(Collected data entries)
---

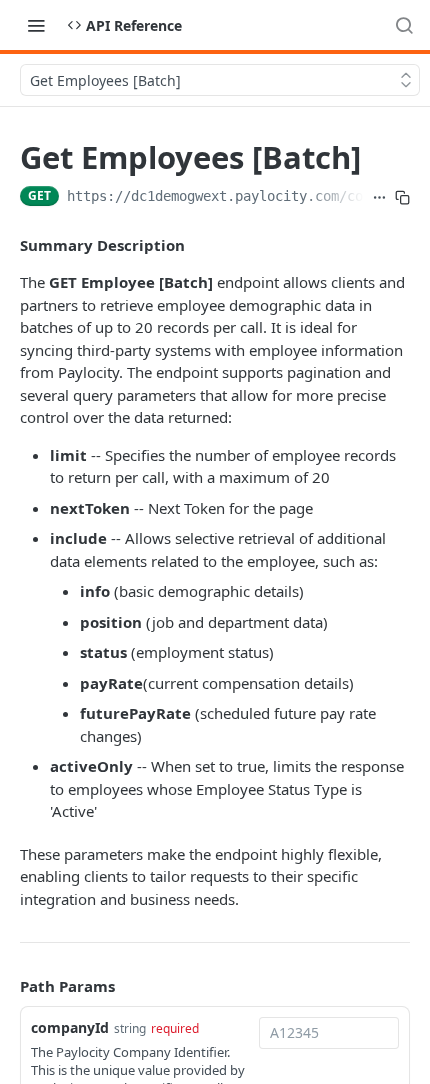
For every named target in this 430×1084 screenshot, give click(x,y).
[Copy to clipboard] (402, 198)
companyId (70, 1027)
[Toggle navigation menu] (36, 25)
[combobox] (329, 1033)
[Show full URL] (379, 198)
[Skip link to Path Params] (6, 987)
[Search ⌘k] (404, 25)
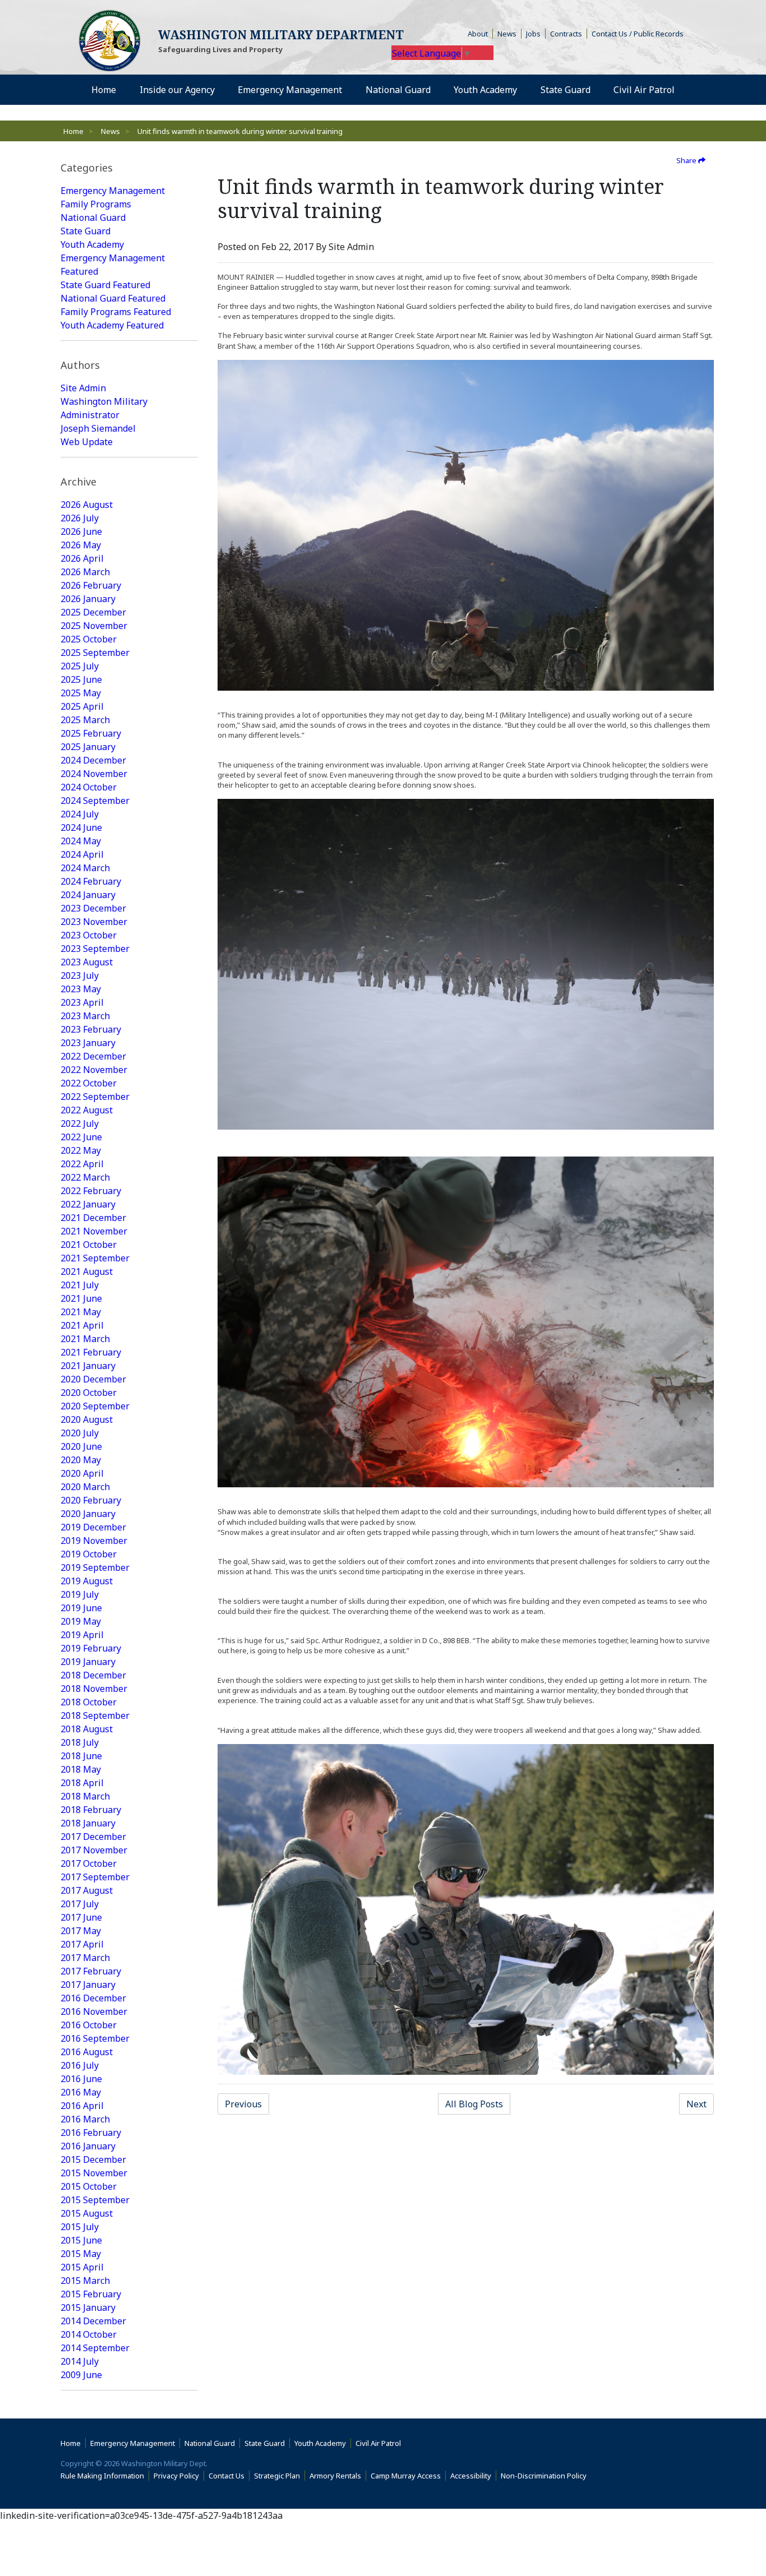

---

Your job is to transcribe the records exactly and in full. Pictures are not part of the copy.

For every named target in this 430×1084 screenshot, give click(x,y).
[Copy to clipboard] (402, 198)
companyId (70, 1027)
[Toggle navigation menu] (36, 25)
[combobox] (329, 1033)
[Show full URL] (379, 198)
[Skip link to Path Params] (6, 987)
[Search ⌘k] (404, 25)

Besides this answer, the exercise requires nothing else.